Neural encoding of time: the striatum vs prefrontal cortex

The neural mechanisms of encoding timing are still controversial. According to one prominent hypothesis, time is encoded in local network dynamics – see a previous blog post dedicated to this issue. However, similar mechanisms (“population clocks”) have been linked to multiple areas across the brain, including the striatum, prefrontal and parietal cortices, and the hippocampus. Does this variety of brain regions reflect a specialisation of each area to track time at e.g. a different scale, or is time encoded in parallel in several regions?

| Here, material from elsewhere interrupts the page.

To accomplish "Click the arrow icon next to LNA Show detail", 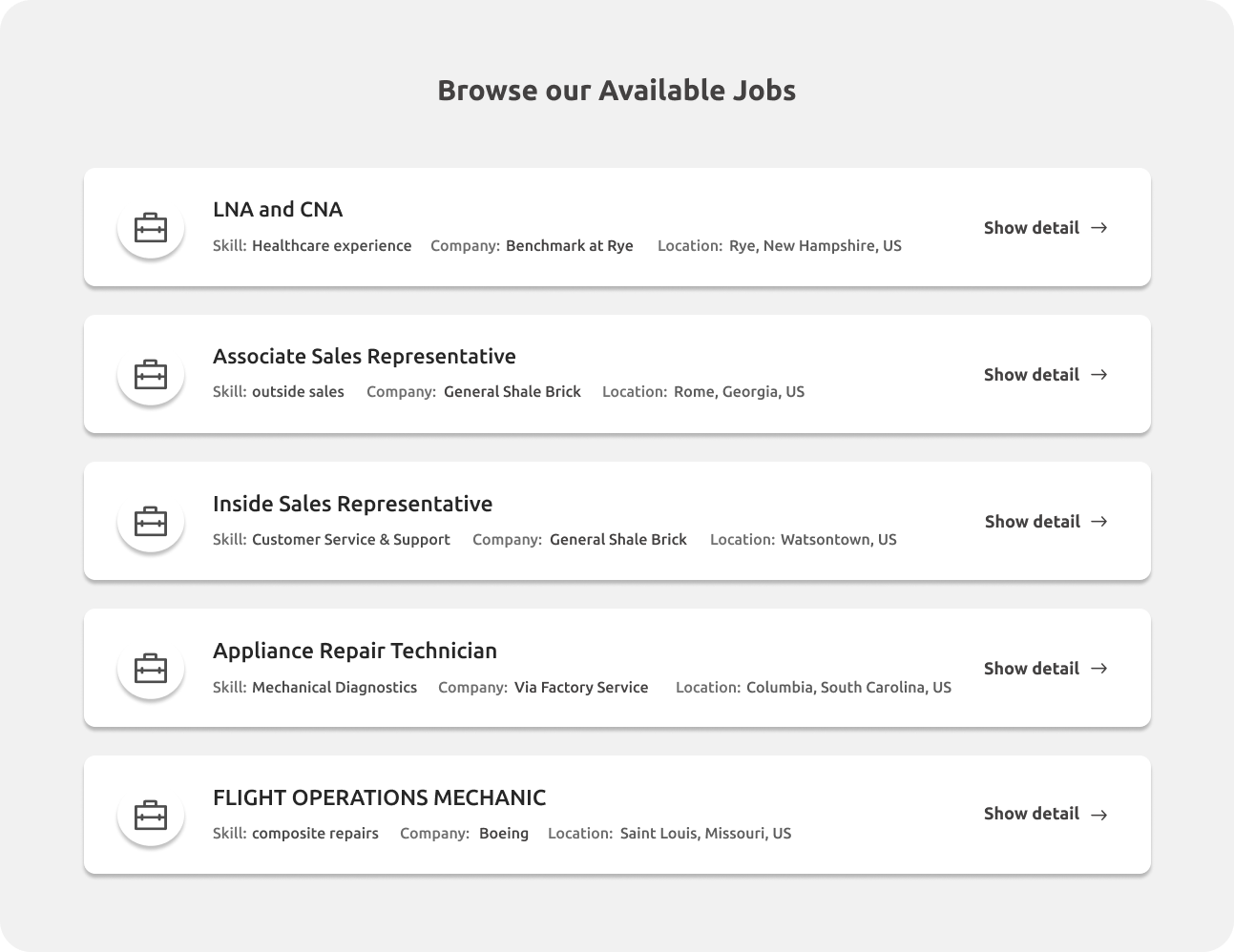I will pyautogui.click(x=1098, y=227).
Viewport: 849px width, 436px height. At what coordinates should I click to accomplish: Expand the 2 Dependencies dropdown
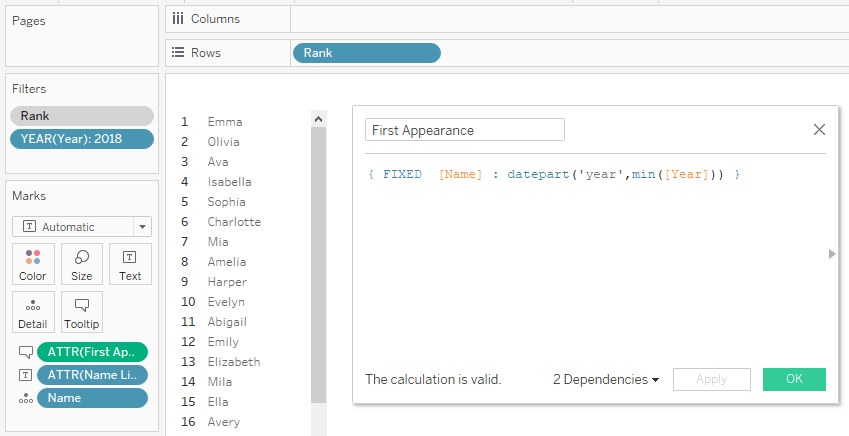pos(606,380)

To answer this question, Bakhurin et al. quantified and compared the degree of time encoding in two areas: the striatum and the orbitofrontal cortex (OFC). They acquired electrophysiological recordings in mice conditioned to receive a food reward (condensed milk) after a specific interval (2.5s) following an olfactory cue. Activity in both regions was measured simultaneously in 6 animals; in 5 further animals, only activity in the striatum was recorded. Spike sorting was used to isolate activity in single neurons (pyramidal cells in OFC and medium spiny neurons in the striatum). To quantify the degree to which each region tracks time, the authors used multivariate decoding – a multi-class support vector machine classifier, based on firing rates of multiple units – to estimate the elapsed time from neural activity. Ideally, feeding the data acquired e.g. 1s after the olfactory cue into the decoder would result in a correct estimation that 1s has elapsed since the cue. Using this technique, one can quantify whether neural activity in a given area is a better predictor of the actually elapsed time than neural activity in another area.

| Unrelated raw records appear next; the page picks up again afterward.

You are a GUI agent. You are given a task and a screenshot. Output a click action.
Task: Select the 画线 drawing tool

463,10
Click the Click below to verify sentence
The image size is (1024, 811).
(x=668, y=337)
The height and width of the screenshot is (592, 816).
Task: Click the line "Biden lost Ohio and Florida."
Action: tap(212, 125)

The results of this and several control analyses show that time can be decoded with higher fidelity from striatal activity than from prefrontal activity. This pattern of results – the striatum outperforming the OFC as a neural basis for decoding time – was robust and did not qualitatively change when using more or less neurons in each area; selecting units in the dorsal or ventral striatum, or in the medial or lateral OFC; or controlling for motor activity (animals licking in anticipation of the reward). These findings are interpreted by the authors in terms of the striatum providing a refined readout of upstream cortical activity. Thus, the striatum might outperform the OFC in encoding time per se. However, as the authors also note, neural activity in the OFC has a higher dimensionality than in the striatum (i.e., more principal components are needed to explain its variability). This might be due to the OFC encoding more task variables than the striatum, as suggested by the authors; however, it can also be explained by a higher anatomical or physiological variability, or a lower signal-to-noise ratio, in the OFC. Thus, it would have been beneficial for the study to include a task variable – perhaps reward accumulation over several trials – for which prefrontal activity would plausibly yield better decoding than striatal activity.

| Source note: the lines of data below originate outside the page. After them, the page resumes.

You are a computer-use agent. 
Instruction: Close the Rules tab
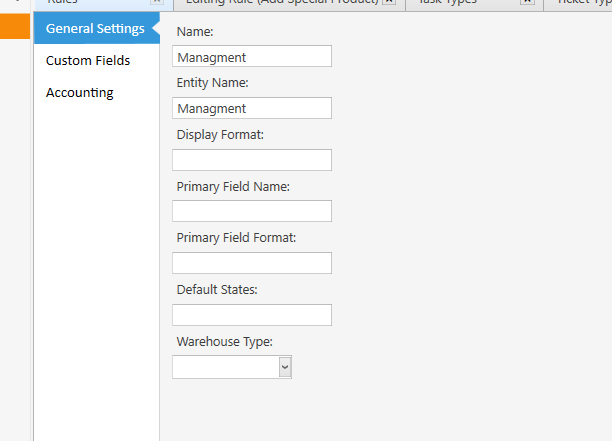(157, 2)
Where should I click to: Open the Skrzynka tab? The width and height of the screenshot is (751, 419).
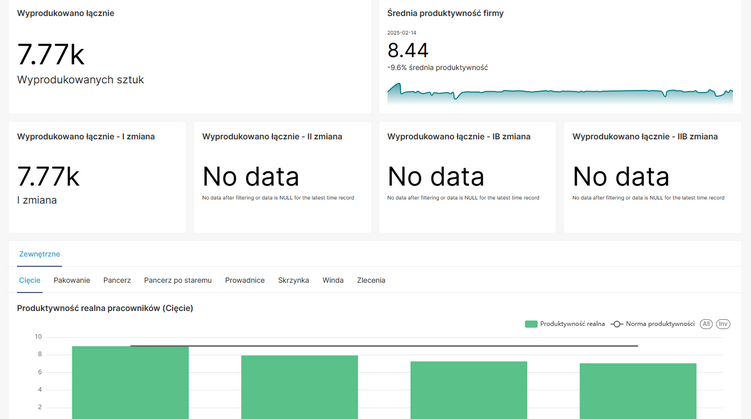tap(294, 280)
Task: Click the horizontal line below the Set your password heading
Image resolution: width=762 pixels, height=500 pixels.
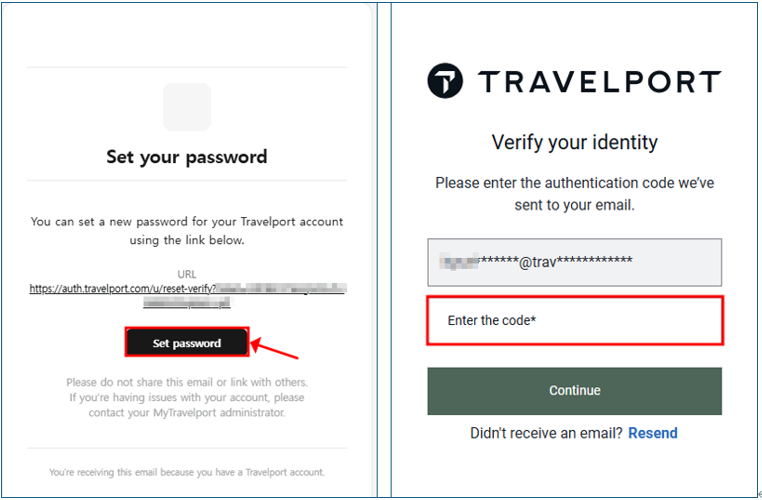Action: (187, 181)
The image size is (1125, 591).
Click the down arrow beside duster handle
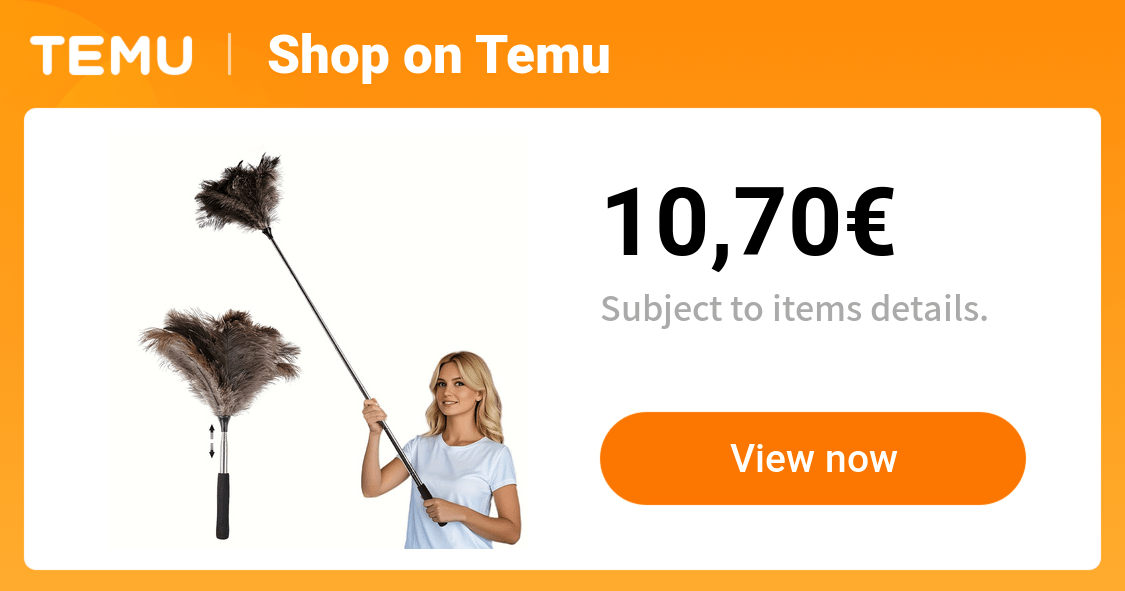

While the study shows differences in decoding performance between the two regions, it rarely addresses the question whether time encoding mechanisms are qualitatively similar or distinct between the two regions. The one finding that does suggest differences in how time is encoded by the two regions shows that motor responses distort time encoding more in the striatum than in the OFC. Specifically, training the decoder on trials in which animals displayed licking behaviour early on (first tercile) or relatively late (third tercile) induced systematic biases when the decoder was tested on the remaining trials (second tercile). Thus, in the striatum, motor responses seem to warp time encoding in the opposite directions: early motor response speed up in estimated time, while late motor responses induced delays in estimated time*. These effects were less pronounced in the OFC. In fact, early prefrontal activity seemed to be especially robust to any interference from motor responses.

Taken together, the paper shows that decoding elapsed time is overall more accurate based on striatal activity than on prefrontal activity – however, why this is the case remains an open question. On the other hand, striatal time-encoding activity might to some extent covary with motor-encoding activity. This co-dependency of time and motor encoding is weaker in the prefrontal cortex, suggesting intriguing qualitative dissociations between the neural mechanisms of time encoding in different regions. Previously, decoding based on different data modalities (MEG and fMRI) was used to find correlations and dissociations between decoding-enabling data features (e.g., early response latencies in the MEG and sensory regions in the fMRI). Perhaps future studies could use a similar approach to find whether time representation in one brain region can generalise to another region, suggesting shared mechanisms, or whether time encoding is subserved by neural mechanisms unique to each region.

Ryszard Auksztulewicz, Oxford Centre for Human Brain Activity 

Source article: Bakhurin KI, Goudar V, Shobe JL, Claar LD, Buonomano DV, Masmanidis SC (2016) Differential encoding of time by prefrontal and striatal network dynamics. J Neurosci, December 15, 1789-16. doi: 10.1523/JNEUROSCI.1789-16.2016

* In my original post, based on the published article, the sentence stated the opposite: “early motor response induce delays in estimated time, while late motor responses speed up estimated time”. However the Authors have asked me to correct this sentence according to their original intention, and have requested a correction in the journal article.